## [REQUIREMENTS]
Rewrite the records below so that "The image size is" becomes "The screen size is" wherever it occurs, with everything else left unchanged.

Extracted records:
>>>
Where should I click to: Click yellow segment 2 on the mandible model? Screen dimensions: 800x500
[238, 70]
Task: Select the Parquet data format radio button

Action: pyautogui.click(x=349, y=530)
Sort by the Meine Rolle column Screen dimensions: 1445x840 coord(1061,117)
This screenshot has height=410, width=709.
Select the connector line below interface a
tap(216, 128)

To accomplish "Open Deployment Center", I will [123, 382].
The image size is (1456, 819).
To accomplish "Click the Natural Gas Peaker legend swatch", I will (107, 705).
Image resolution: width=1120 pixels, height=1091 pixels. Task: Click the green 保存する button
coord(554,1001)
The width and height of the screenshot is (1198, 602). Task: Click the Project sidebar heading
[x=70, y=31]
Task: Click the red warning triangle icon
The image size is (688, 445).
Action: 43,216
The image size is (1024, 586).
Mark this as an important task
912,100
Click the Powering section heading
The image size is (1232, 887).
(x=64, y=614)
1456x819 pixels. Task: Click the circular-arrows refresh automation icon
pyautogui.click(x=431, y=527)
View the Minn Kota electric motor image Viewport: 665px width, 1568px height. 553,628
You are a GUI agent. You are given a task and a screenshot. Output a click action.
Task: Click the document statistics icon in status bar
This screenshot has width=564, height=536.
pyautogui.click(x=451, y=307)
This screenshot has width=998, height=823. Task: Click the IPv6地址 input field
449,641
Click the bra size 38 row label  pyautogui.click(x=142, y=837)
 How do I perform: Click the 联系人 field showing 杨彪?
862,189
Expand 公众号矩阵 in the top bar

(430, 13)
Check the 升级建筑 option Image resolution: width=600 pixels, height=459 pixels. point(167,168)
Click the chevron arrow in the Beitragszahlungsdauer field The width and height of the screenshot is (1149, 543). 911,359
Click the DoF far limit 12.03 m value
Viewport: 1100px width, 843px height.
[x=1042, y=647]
<<<
## [CORRECT RESPONSE]
Where should I click to: Click yellow segment 2 on the mandible model? Screen dimensions: 800x500
[238, 70]
Task: Select the Parquet data format radio button

Action: pyautogui.click(x=349, y=530)
Sort by the Meine Rolle column Screen dimensions: 1445x840 coord(1061,117)
This screenshot has height=410, width=709.
Select the connector line below interface a
tap(216, 128)

To accomplish "Open Deployment Center", I will [123, 382].
The screen size is (1456, 819).
To accomplish "Click the Natural Gas Peaker legend swatch", I will (107, 705).
Image resolution: width=1120 pixels, height=1091 pixels. Task: Click the green 保存する button
coord(554,1001)
The width and height of the screenshot is (1198, 602). Task: Click the Project sidebar heading
[x=70, y=31]
Task: Click the red warning triangle icon
The screen size is (688, 445).
Action: 43,216
The screen size is (1024, 586).
Mark this as an important task
912,100
Click the Powering section heading
The screen size is (1232, 887).
(x=64, y=614)
1456x819 pixels. Task: Click the circular-arrows refresh automation icon
pyautogui.click(x=431, y=527)
View the Minn Kota electric motor image Viewport: 665px width, 1568px height. 553,628
You are a GUI agent. You are given a task and a screenshot. Output a click action.
Task: Click the document statistics icon in status bar
This screenshot has width=564, height=536.
pyautogui.click(x=451, y=307)
This screenshot has width=998, height=823. Task: Click the IPv6地址 input field
449,641
Click the bra size 38 row label  pyautogui.click(x=142, y=837)
 How do I perform: Click the 联系人 field showing 杨彪?
862,189
Expand 公众号矩阵 in the top bar

(430, 13)
Check the 升级建筑 option Image resolution: width=600 pixels, height=459 pixels. point(167,168)
Click the chevron arrow in the Beitragszahlungsdauer field The width and height of the screenshot is (1149, 543). 911,359
Click the DoF far limit 12.03 m value
Viewport: 1100px width, 843px height.
[x=1042, y=647]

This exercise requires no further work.